]> Gentwo Git Trees - linux/.git/commitdiff
sched_ext: Use per-CPU DSQs instead of per-node global DSQs in bypass mode
authorTejun Heo <tj@kernel.org>
Tue, 11 Nov 2025 19:18:06 +0000 (09:18 -1000)
committerTejun Heo <tj@kernel.org>
Wed, 12 Nov 2025 16:43:44 +0000 (06:43 -1000)
Bypass mode routes tasks through fallback dispatch queues. Originally a single
global DSQ, b7b3b2dbae73 ("sched_ext: Split the global DSQ per NUMA node")
changed this to per-node DSQs to resolve NUMA-related livelocks.

Dan Schatzberg found per-node DSQs can still livelock when many threads are
pinned to different small CPU subsets: each CPU must scan many incompatible
tasks to find runnable ones, causing severe contention with high CPU counts.

Switch to per-CPU bypass DSQs. Each task queues on its current CPU. Default
idle CPU selection and direct dispatch handle most cases well.

This introduces a failure mode when tasks concentrate on one CPU in
over-saturated systems. If the BPF scheduler severely skews placement before
triggering bypass, that CPU's queue may be too long to drain, causing RCU
stalls. A load balancer in a future patch will address this. The bypass DSQ is
separate from local DSQ to enable load balancing: local DSQs use rq locks,
preventing efficient scanning and transfer across CPUs, especially problematic
when systems are already contended.

v2: Clarified why bypass DSQ is separate from local DSQ (Andrea Righi).
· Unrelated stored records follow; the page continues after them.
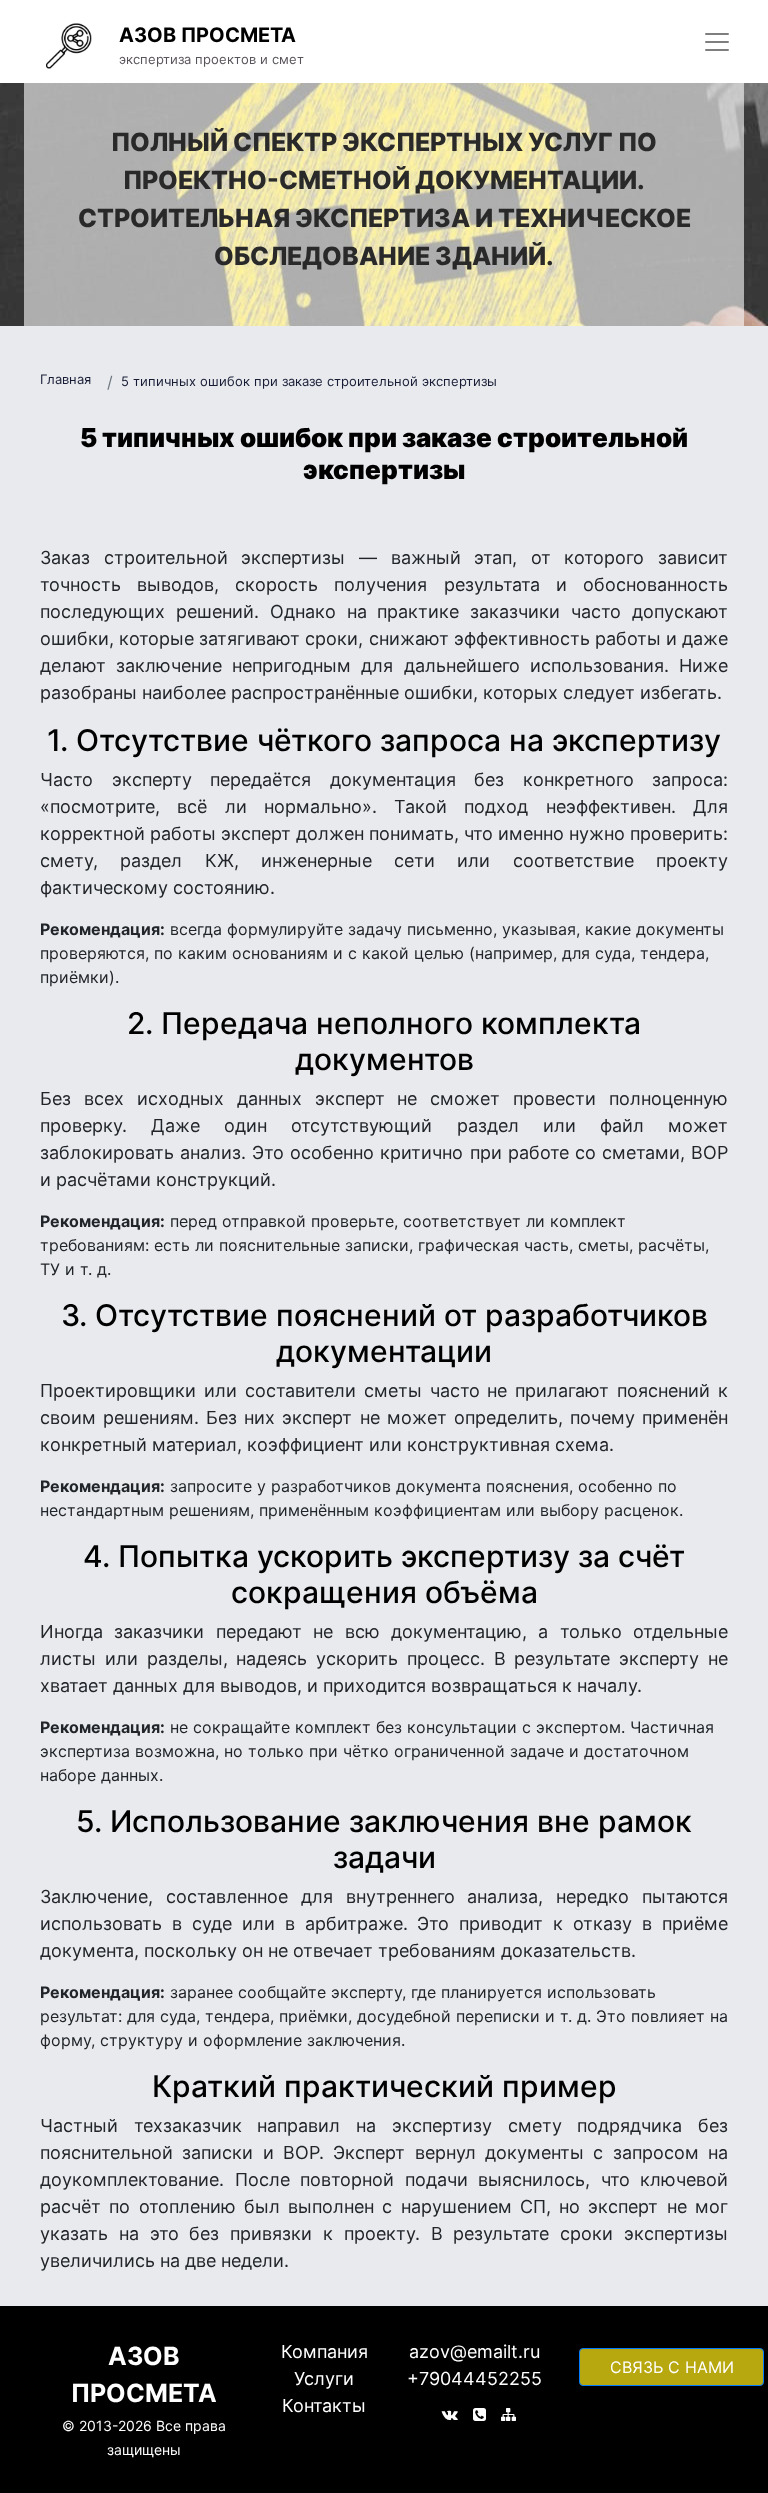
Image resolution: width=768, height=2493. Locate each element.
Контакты (324, 2405)
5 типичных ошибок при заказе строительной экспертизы (309, 381)
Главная (65, 379)
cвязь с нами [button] (672, 2367)
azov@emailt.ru (474, 2351)
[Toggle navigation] (717, 42)
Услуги (324, 2378)
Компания (324, 2351)
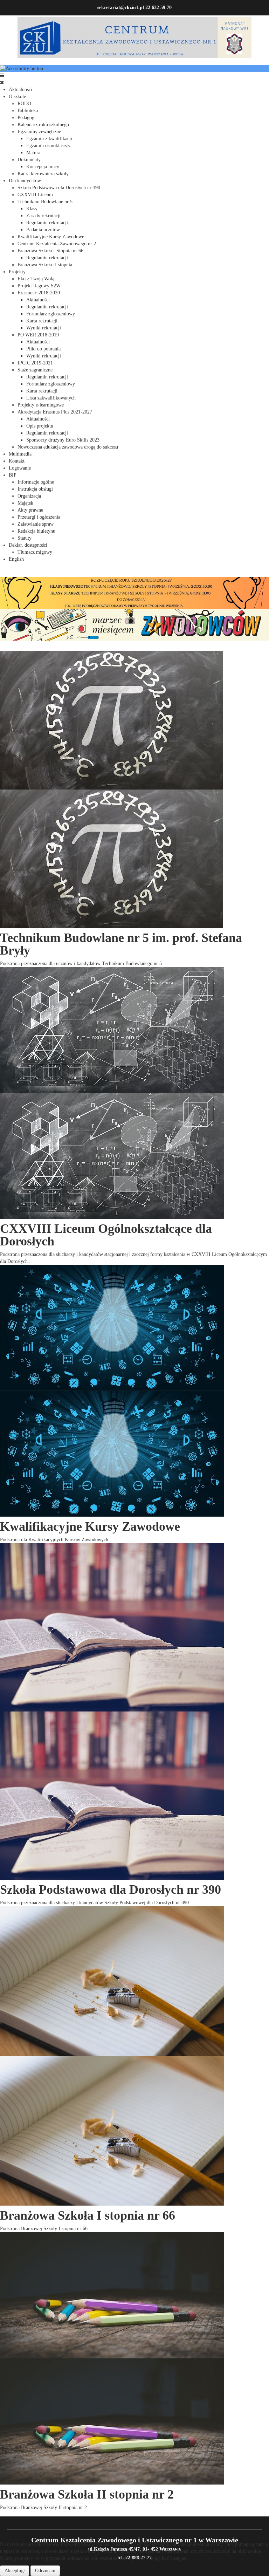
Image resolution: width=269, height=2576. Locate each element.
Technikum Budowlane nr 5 (45, 201)
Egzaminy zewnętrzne (39, 131)
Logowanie (20, 468)
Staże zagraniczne (35, 370)
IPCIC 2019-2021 (35, 362)
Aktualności (20, 89)
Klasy (31, 208)
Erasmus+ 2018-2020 (39, 292)
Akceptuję (15, 2570)
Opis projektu (39, 426)
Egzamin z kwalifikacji (49, 138)
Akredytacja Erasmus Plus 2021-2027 (55, 412)
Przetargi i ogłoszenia (39, 517)
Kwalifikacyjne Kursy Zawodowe (51, 236)
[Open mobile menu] (2, 75)
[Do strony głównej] (134, 37)
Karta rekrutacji (41, 320)
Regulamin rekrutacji (47, 222)
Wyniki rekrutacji (43, 327)
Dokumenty (29, 159)
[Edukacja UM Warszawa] (134, 624)
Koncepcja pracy (42, 166)
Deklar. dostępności (28, 545)
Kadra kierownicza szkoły (43, 173)
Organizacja (29, 496)
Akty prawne (30, 510)
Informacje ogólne (36, 482)
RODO (24, 103)
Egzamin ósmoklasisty (48, 145)
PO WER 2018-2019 (38, 334)
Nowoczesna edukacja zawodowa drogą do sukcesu (68, 447)
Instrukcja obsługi (35, 489)
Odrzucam (45, 2570)
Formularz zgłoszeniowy (50, 313)
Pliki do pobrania (43, 348)
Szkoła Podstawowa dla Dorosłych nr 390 (59, 187)
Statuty (25, 538)
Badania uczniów (43, 229)
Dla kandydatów (25, 180)
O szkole (17, 96)
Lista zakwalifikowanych (51, 398)
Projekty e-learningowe (41, 405)
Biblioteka (28, 110)
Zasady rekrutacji (43, 215)
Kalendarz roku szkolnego (43, 124)
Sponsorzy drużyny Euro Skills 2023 (62, 440)
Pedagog (26, 117)
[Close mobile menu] (2, 82)
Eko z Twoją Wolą (36, 278)
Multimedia (20, 454)
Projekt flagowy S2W (39, 285)
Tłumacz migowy (35, 552)
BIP (12, 475)
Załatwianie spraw (36, 524)
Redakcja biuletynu (36, 531)
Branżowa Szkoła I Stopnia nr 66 (50, 250)
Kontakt (17, 461)
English (16, 559)
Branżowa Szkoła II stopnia (45, 264)
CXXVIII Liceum (35, 194)
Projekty (17, 271)
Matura (33, 152)
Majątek (25, 503)
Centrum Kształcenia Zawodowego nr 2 (57, 243)
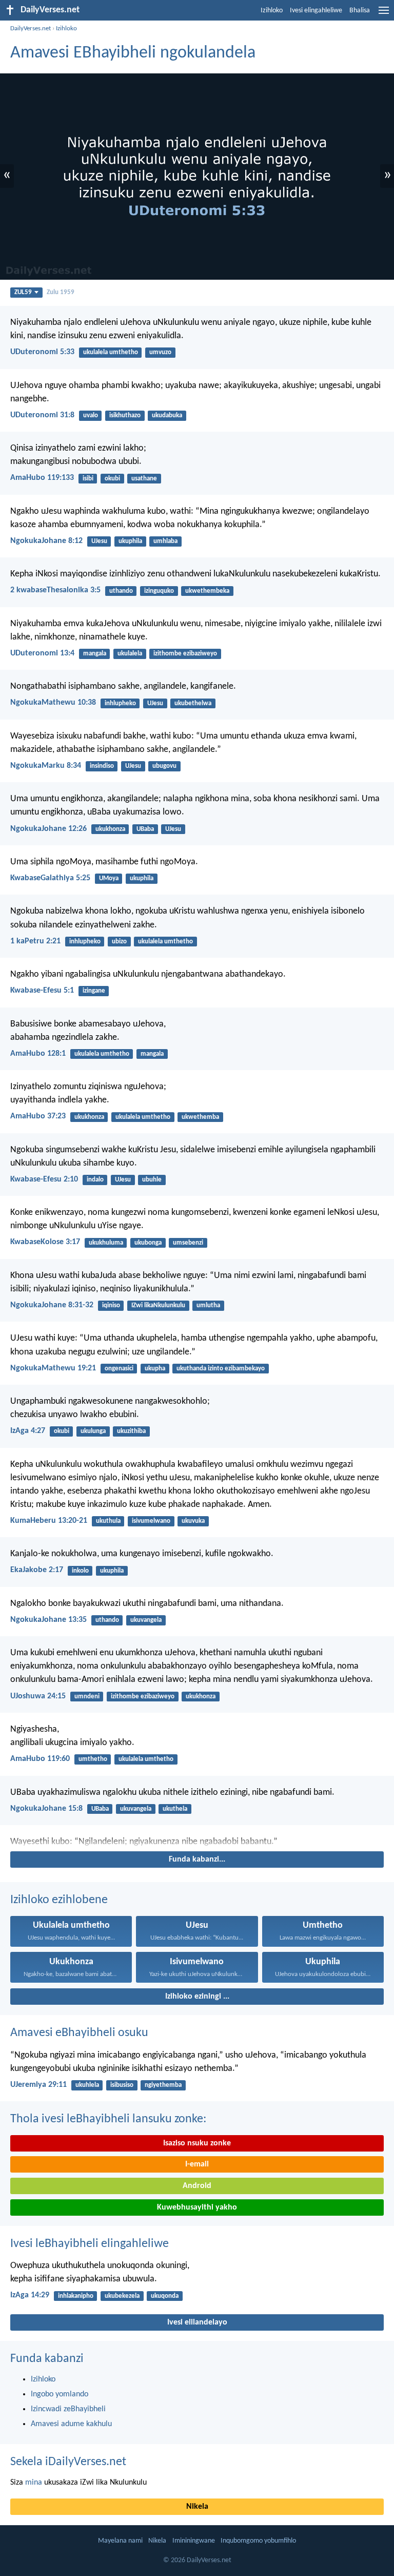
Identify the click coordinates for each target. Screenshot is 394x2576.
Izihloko (272, 10)
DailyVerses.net (30, 28)
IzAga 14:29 (29, 2295)
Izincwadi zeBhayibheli (68, 2409)
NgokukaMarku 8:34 (45, 766)
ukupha (155, 1368)
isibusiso (121, 2085)
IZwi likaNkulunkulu (158, 1305)
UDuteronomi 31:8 (42, 415)
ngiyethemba (163, 2085)
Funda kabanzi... (197, 1859)
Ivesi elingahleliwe (316, 10)
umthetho (92, 1759)
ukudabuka (167, 415)
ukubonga (148, 1242)
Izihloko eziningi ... (197, 1996)
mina (33, 2482)
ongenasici (119, 1368)
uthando (121, 591)
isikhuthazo (125, 415)
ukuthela (175, 1809)
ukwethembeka (207, 591)
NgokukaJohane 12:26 (48, 829)
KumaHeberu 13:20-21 (48, 1521)
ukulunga (93, 1431)
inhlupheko (120, 703)
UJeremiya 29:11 (38, 2085)
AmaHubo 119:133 (42, 478)
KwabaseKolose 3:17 (45, 1242)
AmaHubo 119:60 (40, 1759)
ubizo (119, 941)
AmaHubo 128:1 (38, 1054)
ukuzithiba (131, 1431)
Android (197, 2186)
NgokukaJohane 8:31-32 (51, 1305)
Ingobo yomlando (59, 2394)
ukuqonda (165, 2296)
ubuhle (152, 1179)
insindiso (102, 766)
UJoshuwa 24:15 (38, 1696)
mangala (94, 653)
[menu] (383, 14)
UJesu (99, 541)
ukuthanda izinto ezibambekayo (220, 1368)
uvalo (90, 415)
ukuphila (130, 541)
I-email (197, 2164)
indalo (95, 1179)
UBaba (145, 829)
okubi (112, 478)
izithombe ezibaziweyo (185, 653)
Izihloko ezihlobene (59, 1900)
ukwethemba (200, 1117)
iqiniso (111, 1305)
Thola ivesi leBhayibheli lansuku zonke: (108, 2119)
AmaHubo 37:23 (38, 1116)
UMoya (109, 878)
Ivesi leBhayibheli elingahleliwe (89, 2244)
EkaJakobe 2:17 (36, 1570)
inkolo (80, 1570)
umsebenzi (188, 1242)
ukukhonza (110, 829)
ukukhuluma (106, 1242)
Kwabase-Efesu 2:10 (44, 1179)
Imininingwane (193, 2541)
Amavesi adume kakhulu (71, 2424)
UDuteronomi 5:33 (42, 352)
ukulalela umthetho (110, 352)
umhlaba (165, 541)
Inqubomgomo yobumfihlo (258, 2541)
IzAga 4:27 (27, 1431)
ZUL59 (23, 292)
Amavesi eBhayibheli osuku (79, 2033)
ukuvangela (146, 1620)
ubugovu (164, 766)
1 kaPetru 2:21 (35, 941)
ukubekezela (122, 2296)
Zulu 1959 (60, 292)
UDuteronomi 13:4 (42, 653)
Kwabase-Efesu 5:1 (42, 990)
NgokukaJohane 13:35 (48, 1620)
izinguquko (159, 591)
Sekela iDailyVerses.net (68, 2462)
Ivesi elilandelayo (197, 2322)
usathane (144, 478)
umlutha (208, 1305)
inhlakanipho (75, 2296)
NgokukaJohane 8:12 (46, 541)
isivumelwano (151, 1521)
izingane (94, 990)
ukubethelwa (192, 703)
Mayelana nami (120, 2541)
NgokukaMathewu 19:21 (53, 1368)
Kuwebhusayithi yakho (197, 2207)
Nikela (197, 2507)
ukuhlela (87, 2085)
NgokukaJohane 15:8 (46, 1809)
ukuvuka (193, 1521)
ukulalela (129, 653)
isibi (88, 478)
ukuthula (108, 1521)
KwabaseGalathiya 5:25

Reported-by: Dan Schatzberg <schatzberg.dan@gmail.com>
Reviewed-by: Dan Schatzberg <schatzberg.dan@gmail.com>
Reviewed-by: Andrea Righi <arighi@nvidia.com>
Reviewed-by: Emil Tsalapatis <emil@etsalapatis.com>
Signed-off-by: Tejun Heo <tj@kernel.org>
include/linux/sched/ext.h
kernel/sched/ext.c
kernel/sched/sched.h

index 60285c3d07cf61c6ac241a6118f4983af02c4494..3d3216ff91887b661f4abecb8c20241b6f19b299 100644 (file)
@@ -57,6 +57,7 @@ enum scx_dsq_id_flags {
        SCX_DSQ_INVALID         = SCX_DSQ_FLAG_BUILTIN | 0,
        SCX_DSQ_GLOBAL          = SCX_DSQ_FLAG_BUILTIN | 1,
        SCX_DSQ_LOCAL           = SCX_DSQ_FLAG_BUILTIN | 2,
+       SCX_DSQ_BYPASS          = SCX_DSQ_FLAG_BUILTIN | 3,
        SCX_DSQ_LOCAL_ON        = SCX_DSQ_FLAG_BUILTIN | SCX_DSQ_FLAG_LOCAL_ON,
        SCX_DSQ_LOCAL_CPU_MASK  = 0xffffffffLLU,
 };
index 43083602c15e38be06439386faa09f50367b2e79..747391a3f6e393c4d8f9f130b833369164aa5c00 100644 (file)
@@ -1298,7 +1298,7 @@ static void do_enqueue_task(struct rq *rq, struct task_struct *p, u64 enq_flags,
 
        if (scx_rq_bypassing(rq)) {
                __scx_add_event(sch, SCX_EV_BYPASS_DISPATCH, 1);
-               goto global;
+               goto bypass;
        }
 
        if (p->scx.ddsp_dsq_id != SCX_DSQ_INVALID)
@@ -1356,6 +1356,9 @@ static void do_enqueue_task(struct rq *rq, struct task_struct *p, u64 enq_flags,
 global:
        dsq = find_global_dsq(sch, p);
        goto enqueue;
+bypass:
+       dsq = &task_rq(p)->scx.bypass_dsq;
+       goto enqueue;
 
 enqueue:
        /*
@@ -2154,8 +2157,14 @@ static int balance_one(struct rq *rq, struct task_struct *prev)
        if (consume_global_dsq(sch, rq))
                goto has_tasks;
 
-       if (unlikely(!SCX_HAS_OP(sch, dispatch)) ||
-           scx_rq_bypassing(rq) || !scx_rq_online(rq))
+       if (scx_rq_bypassing(rq)) {
+               if (consume_dispatch_q(sch, rq, &rq->scx.bypass_dsq))
+                       goto has_tasks;
+               else
+                       goto no_tasks;
+       }
+
+       if (unlikely(!SCX_HAS_OP(sch, dispatch)) || !scx_rq_online(rq))
                goto no_tasks;
 
        dspc->rq = rq;
@@ -5371,6 +5380,7 @@ void __init init_sched_ext_class(void)
                int  n = cpu_to_node(cpu);
 
                init_dsq(&rq->scx.local_dsq, SCX_DSQ_LOCAL);
+               init_dsq(&rq->scx.bypass_dsq, SCX_DSQ_BYPASS);
                INIT_LIST_HEAD(&rq->scx.runnable_list);
                INIT_LIST_HEAD(&rq->scx.ddsp_deferred_locals);
 
index 27aae2a298f8b422b7611f428254e85709bedab4..5991133a484986a967e668658d2f66943ae5a806 100644 (file)
@@ -808,6 +808,7 @@ struct scx_rq {
        struct balance_callback deferred_bal_cb;
        struct irq_work         deferred_irq_work;
        struct irq_work         kick_cpus_irq_work;
+       struct scx_dispatch_q   bypass_dsq;
 };
 #endif /* CONFIG_SCHED_CLASS_EXT */